From Deseret News archives:
Avoid volts from the blue
If comets were banging into the Earth at that rate, we'd all spend the rest of our lives in fallout shelters.
Lightning can be lovely. But like a brightly patterned serpent, it is both charming and deadly. "God's fireworks," like all fireworks, will kill if you don't take precautions.
Since 1950, almost a 150 Utahns have been injured by lightning strikes and at least 60 have been killed (100 Americans die from lightning strikes each year). And some strikes have packed a charge of one billion volts. As ventriloquist/humorist Willie Tyler once said, "The reason lightning doesn't strike twice in the same place is the same place isn't there a second time."
The old warnings still apply: If you can get to a building or a car in a lightning storm, do. If you can't, go into a crouch. The bigger the building the better. In 2005, Boy Scout Paul Ostler was killed by lightning even though he was in a shelter.

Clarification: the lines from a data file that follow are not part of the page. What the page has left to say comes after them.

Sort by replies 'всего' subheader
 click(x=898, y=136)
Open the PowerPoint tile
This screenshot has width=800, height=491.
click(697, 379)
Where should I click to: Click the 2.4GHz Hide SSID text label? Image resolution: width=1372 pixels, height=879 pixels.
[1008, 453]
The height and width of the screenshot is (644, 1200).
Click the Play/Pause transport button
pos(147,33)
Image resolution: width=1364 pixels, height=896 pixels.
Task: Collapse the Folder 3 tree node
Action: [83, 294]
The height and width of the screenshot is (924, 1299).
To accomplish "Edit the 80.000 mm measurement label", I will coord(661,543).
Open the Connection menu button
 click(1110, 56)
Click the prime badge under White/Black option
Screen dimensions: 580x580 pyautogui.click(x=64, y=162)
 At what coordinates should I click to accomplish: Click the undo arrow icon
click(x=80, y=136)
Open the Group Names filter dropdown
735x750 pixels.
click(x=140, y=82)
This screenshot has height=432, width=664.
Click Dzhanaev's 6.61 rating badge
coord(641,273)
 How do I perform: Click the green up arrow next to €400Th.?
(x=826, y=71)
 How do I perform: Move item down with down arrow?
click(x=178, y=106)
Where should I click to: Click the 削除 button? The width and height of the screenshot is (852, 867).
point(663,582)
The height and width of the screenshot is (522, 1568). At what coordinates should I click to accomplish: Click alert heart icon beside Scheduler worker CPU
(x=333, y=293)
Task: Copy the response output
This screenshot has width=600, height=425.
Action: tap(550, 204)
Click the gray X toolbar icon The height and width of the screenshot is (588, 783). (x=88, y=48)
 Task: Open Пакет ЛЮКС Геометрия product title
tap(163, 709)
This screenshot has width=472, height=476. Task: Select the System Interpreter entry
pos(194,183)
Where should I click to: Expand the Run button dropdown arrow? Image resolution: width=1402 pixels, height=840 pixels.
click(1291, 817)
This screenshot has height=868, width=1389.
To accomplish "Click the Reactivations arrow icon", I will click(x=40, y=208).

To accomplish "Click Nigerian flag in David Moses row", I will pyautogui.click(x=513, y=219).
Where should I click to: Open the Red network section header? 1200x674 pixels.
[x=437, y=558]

Avoid waterways, metal objects and even standing too close to other people. And if you see lightning, don't say "I'll wait until it gets closer." If you can see it, you're at risk. Head for cover.
Sadly, many people remain "lightning illiterate." Some believe, for example, that lightning can't travel through telephone cords. It can. And if you use your cell phone to call someone with a land-based line during a lightning storm, you're putting them at risk.
Many also think golfers are most at risk during lightning bursts. Not so. Some 29 percent of those killed by lightning work in fields, followed by golfers (19 percent) and fishermen (15 percent).
Compared to other dangers close at hand, lightning can seem like a distant threat. But statistics show otherwise. And with fall storms on the horizon and school just getting under way, now is a good time for parents to add a discussion about lightning to the back-to-school "safety briefing" they give their children.